Please give back only the lines below from the one containing "1407x791 pixels." to the one containing "Given: Click the Barron's B logo icon", each repeated word for word, both ends included.

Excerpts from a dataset
+ + + +

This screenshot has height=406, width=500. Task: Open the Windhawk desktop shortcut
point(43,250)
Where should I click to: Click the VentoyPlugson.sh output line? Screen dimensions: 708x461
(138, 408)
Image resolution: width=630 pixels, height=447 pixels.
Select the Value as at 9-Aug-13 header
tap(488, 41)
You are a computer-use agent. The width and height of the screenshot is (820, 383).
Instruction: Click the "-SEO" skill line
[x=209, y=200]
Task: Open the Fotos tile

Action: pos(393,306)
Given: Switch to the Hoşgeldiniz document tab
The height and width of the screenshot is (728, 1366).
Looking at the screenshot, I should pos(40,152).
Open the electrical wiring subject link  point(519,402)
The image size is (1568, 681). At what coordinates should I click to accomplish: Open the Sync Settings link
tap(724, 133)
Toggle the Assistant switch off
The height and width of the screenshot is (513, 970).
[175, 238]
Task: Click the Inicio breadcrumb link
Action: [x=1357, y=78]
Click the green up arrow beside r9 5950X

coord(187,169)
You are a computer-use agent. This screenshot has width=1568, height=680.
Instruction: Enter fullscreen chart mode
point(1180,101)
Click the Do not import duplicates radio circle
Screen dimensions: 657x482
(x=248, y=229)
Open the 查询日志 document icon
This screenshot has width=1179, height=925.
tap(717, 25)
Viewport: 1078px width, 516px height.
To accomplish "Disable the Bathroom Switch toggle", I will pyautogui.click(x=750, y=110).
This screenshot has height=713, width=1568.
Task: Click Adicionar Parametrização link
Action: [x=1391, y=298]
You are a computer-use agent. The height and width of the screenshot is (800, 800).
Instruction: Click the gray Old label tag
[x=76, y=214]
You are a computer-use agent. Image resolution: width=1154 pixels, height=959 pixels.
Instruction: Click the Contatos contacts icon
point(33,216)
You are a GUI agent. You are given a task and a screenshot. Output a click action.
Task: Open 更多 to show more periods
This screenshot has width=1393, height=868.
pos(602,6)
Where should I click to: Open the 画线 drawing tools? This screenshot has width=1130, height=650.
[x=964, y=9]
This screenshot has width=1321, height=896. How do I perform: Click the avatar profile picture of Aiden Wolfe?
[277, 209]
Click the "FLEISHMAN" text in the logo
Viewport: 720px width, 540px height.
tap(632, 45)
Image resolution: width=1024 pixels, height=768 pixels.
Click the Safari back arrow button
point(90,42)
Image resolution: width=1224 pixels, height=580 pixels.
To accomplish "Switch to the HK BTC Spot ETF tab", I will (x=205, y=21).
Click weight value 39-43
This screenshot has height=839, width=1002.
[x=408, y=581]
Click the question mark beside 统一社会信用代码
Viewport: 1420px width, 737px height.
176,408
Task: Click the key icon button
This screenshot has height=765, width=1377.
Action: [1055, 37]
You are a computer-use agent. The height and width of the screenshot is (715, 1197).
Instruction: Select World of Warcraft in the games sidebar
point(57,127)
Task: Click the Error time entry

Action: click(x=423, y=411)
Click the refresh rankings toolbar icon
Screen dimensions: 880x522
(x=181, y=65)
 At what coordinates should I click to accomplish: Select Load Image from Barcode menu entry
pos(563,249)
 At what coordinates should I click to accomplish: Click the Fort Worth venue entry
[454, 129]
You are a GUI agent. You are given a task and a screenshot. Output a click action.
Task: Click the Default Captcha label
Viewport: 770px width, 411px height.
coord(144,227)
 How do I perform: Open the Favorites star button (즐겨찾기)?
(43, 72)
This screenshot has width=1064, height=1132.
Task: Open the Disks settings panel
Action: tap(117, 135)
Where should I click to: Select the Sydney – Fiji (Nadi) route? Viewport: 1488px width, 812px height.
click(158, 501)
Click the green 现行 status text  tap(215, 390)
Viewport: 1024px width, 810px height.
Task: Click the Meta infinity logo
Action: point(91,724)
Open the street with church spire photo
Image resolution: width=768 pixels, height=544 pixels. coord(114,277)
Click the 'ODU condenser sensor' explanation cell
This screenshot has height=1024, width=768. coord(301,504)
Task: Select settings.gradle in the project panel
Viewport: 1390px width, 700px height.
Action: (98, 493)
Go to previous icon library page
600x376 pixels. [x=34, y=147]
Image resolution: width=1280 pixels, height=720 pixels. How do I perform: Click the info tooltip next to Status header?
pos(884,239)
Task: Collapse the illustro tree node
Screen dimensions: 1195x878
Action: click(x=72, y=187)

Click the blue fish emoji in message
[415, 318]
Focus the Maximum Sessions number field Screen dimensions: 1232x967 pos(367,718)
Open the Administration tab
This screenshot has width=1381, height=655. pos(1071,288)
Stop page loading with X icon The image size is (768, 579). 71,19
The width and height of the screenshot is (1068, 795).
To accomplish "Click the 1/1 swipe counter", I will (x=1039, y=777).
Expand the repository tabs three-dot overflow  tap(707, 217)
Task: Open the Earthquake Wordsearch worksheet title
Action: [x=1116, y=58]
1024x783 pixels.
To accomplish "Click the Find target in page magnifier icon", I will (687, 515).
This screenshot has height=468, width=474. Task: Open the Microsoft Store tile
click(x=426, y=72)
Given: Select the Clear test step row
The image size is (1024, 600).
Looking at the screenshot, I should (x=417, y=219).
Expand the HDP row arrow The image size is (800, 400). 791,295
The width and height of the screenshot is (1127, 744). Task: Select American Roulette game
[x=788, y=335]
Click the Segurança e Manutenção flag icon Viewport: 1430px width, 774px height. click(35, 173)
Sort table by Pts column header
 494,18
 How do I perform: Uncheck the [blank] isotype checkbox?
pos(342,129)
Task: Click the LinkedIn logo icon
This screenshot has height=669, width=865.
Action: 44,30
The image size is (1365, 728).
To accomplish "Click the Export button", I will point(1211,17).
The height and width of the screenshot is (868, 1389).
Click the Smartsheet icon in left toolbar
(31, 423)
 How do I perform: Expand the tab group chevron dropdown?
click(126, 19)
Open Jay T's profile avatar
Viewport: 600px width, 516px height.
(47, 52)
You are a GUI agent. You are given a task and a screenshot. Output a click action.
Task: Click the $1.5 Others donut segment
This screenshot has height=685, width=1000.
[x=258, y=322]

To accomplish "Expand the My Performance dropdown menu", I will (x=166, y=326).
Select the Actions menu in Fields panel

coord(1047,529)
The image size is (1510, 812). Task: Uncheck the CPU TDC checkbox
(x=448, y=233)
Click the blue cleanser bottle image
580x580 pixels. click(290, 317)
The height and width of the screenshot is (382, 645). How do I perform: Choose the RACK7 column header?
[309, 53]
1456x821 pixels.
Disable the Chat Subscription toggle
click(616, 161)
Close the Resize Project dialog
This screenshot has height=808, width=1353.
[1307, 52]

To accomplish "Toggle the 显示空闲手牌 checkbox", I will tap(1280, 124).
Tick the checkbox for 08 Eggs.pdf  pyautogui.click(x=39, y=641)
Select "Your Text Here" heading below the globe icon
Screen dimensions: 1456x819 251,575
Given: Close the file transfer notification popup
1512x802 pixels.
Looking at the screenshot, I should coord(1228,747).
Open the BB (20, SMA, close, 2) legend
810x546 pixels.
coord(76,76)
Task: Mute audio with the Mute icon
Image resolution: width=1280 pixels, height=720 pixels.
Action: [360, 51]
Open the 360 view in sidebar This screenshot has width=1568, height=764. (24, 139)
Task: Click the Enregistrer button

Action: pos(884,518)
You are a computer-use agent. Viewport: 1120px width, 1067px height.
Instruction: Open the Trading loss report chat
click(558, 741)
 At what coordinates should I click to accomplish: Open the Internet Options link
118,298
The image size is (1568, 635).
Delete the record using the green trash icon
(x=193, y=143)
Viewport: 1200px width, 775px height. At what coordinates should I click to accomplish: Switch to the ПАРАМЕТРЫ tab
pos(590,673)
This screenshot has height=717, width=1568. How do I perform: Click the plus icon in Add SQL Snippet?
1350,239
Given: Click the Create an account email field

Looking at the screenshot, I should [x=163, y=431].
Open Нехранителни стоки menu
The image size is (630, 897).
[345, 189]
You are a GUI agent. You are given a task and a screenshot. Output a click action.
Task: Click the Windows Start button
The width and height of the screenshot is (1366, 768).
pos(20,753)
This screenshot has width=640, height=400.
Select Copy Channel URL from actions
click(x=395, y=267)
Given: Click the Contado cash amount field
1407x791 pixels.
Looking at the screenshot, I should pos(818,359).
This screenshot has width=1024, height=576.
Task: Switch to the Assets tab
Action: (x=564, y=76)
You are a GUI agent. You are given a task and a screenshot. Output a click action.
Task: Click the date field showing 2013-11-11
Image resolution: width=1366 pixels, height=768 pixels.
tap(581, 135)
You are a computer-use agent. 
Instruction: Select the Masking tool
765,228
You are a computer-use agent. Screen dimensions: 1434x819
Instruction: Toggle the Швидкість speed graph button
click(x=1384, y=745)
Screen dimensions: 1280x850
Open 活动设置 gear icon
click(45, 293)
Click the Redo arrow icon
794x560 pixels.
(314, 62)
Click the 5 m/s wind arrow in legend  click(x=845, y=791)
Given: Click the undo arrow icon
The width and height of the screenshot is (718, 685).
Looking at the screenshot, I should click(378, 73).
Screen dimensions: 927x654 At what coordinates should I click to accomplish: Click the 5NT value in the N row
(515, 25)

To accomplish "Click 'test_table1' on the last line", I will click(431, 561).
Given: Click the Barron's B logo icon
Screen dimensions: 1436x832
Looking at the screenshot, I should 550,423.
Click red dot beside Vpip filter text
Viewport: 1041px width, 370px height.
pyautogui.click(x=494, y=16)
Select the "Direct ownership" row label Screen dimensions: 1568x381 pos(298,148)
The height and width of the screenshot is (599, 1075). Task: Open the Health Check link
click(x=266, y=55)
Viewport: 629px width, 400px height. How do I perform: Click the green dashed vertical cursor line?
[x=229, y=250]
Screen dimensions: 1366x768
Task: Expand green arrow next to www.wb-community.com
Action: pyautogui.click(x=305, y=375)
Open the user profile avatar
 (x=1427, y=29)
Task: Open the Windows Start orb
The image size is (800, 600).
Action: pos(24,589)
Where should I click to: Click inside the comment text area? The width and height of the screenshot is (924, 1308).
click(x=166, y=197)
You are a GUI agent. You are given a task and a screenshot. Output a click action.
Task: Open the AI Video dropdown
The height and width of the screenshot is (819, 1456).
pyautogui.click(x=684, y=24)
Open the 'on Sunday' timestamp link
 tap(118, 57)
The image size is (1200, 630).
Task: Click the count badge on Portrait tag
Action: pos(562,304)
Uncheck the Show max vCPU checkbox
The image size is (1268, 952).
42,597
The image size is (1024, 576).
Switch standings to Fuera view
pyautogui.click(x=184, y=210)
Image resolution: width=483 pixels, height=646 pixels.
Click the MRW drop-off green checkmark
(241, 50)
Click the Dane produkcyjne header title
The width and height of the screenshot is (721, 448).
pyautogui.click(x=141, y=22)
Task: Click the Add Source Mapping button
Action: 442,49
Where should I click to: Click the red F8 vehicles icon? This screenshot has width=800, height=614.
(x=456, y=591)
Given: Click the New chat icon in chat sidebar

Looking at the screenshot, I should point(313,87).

+ + + +

• _Expected answer_:
1407x791 pixels.
Looking at the screenshot, I should pos(818,359).
This screenshot has width=1024, height=576.
Task: Switch to the Assets tab
Action: (x=564, y=76)
You are a GUI agent. You are given a task and a screenshot. Output a click action.
Task: Click the date field showing 2013-11-11
Image resolution: width=1366 pixels, height=768 pixels.
tap(581, 135)
You are a computer-use agent. 
Instruction: Select the Masking tool
765,228
You are a computer-use agent. Screen dimensions: 1434x819
Instruction: Toggle the Швидкість speed graph button
click(x=1384, y=745)
Screen dimensions: 1280x850
Open 活动设置 gear icon
click(45, 293)
Click the Redo arrow icon
794x560 pixels.
(314, 62)
Click the 5 m/s wind arrow in legend  click(x=845, y=791)
Given: Click the undo arrow icon
The width and height of the screenshot is (718, 685).
Looking at the screenshot, I should click(378, 73).
Screen dimensions: 927x654 At what coordinates should I click to accomplish: Click the 5NT value in the N row
(515, 25)

To accomplish "Click 'test_table1' on the last line", I will click(431, 561).
Given: Click the Barron's B logo icon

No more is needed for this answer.